[Stored data]
* * *
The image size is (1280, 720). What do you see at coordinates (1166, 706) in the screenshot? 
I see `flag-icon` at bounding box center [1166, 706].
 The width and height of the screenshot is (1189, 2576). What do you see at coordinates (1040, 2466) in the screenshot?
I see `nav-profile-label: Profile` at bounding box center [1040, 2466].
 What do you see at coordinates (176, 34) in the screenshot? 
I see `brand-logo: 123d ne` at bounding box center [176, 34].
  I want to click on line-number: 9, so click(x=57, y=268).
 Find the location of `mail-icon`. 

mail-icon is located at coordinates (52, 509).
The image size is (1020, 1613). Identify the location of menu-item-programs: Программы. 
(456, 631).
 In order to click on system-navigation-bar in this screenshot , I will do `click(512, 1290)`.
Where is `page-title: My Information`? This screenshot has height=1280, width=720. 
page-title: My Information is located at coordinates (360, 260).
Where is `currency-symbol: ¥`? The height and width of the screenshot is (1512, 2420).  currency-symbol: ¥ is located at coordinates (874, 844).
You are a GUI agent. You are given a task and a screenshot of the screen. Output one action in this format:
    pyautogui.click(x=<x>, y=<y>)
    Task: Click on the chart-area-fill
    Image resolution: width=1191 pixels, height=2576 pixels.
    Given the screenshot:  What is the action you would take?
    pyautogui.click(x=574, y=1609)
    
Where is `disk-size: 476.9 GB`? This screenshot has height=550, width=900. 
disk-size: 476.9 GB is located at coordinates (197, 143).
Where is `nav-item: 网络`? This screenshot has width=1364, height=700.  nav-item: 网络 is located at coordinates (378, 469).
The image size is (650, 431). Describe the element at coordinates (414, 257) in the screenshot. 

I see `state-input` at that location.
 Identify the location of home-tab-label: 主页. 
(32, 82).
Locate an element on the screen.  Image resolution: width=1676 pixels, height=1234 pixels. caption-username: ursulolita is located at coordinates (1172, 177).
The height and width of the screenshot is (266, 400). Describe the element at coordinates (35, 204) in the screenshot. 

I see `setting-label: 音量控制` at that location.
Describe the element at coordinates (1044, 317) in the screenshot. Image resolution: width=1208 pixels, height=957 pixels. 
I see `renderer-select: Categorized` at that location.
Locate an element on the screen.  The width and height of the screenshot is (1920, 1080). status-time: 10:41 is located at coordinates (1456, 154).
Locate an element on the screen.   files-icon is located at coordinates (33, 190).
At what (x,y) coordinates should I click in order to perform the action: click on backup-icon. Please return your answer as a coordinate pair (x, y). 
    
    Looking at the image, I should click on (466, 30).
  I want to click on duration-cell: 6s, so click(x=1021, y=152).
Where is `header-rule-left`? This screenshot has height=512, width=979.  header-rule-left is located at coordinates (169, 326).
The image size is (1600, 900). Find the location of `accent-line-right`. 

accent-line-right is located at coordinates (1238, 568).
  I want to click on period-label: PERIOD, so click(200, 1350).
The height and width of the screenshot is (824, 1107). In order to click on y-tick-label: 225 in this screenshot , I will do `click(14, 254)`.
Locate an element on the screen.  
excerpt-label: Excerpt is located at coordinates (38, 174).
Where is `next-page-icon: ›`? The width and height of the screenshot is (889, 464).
* * *
Starting at the first line of the records and ending with the line that contains "mail-icon is located", rewrite those lines as a Markdown table with the columns Row and Line. Number each row and leave out blank lines.

| Row | Line |
|---|---|
| 1 | The image size is (1280, 720). What do you see at coordinates (1166, 706) in the screenshot?  |
| 2 | I see `flag-icon` at bounding box center [1166, 706]. |
| 3 |  The width and height of the screenshot is (1189, 2576). What do you see at coordinates (1040, 2466) in the screenshot? |
| 4 | I see `nav-profile-label: Profile` at bounding box center [1040, 2466]. |
| 5 |  What do you see at coordinates (176, 34) in the screenshot?  |
| 6 | I see `brand-logo: 123d ne` at bounding box center [176, 34]. |
| 7 |   I want to click on line-number: 9, so click(x=57, y=268). |
| 8 |  Find the location of `mail-icon`.  |
| 9 | mail-icon is located at coordinates (52, 509). |